"Finland has been and will continue to be critical to our success. The majority of the Windows Phone engineering and development team is in Finland," Etheridge said.
Nonetheless, Nokia has stuck to its decision to move all assembly jobs to its factories in Asia, where it has two plants in China, and one each in South Korea and India.
Neil Mawston, from Strategy Analytics in London, said Nokia was one of the last big cell phone makers to shift assembly to Asia from Europe, following in the footsteps of Samsung, Motorola, and Sony Ericsson.
"It's the way things are heading right now, doing production in developing markets where there is the biggest pool of users on the planet, and R&D in developed markets," Mawston said Thursday. "Nokia has a good history of designing mobile phones in Finland for the past 30 years, so to continue to do that makes sense."
In 2008 Nokia employed 5,000 people in Salo — nearly 10 percent of the population — and provided work for 2,000 others among those in the IT industry who supplied it with components.
Mayor Rantakokko expects this year's corporate taxes to drop to €14 million, mostly because of Nokia's decline.
Still, he is hopeful.

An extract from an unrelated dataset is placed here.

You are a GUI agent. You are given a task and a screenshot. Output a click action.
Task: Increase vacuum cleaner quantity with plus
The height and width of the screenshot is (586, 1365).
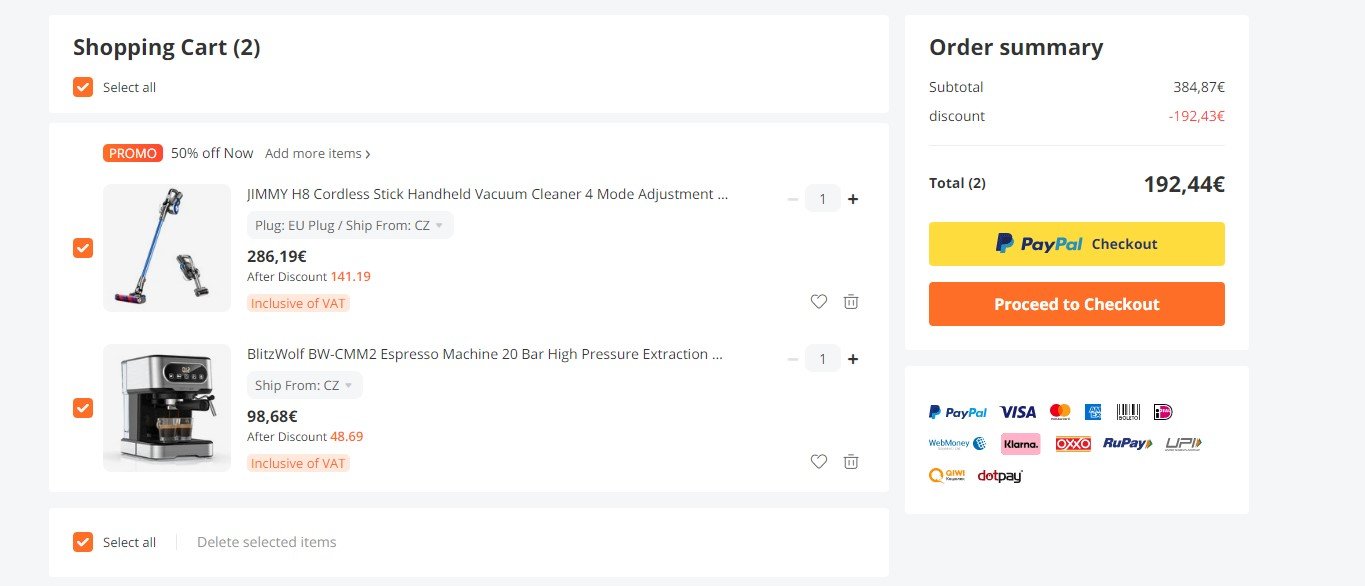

The government has provided the municipality with an extra €5 million over two years to deal with the impact of Nokia's downsizing.
"The layoffs are a bitter blow but we can't let it get us down," Rantakokko said. "Nokia will still have 2,500 workers here and will remain important to us."
"There is a technical pool out there, soon out of work, and the challenge will be to find a use for it," Rantakokko said.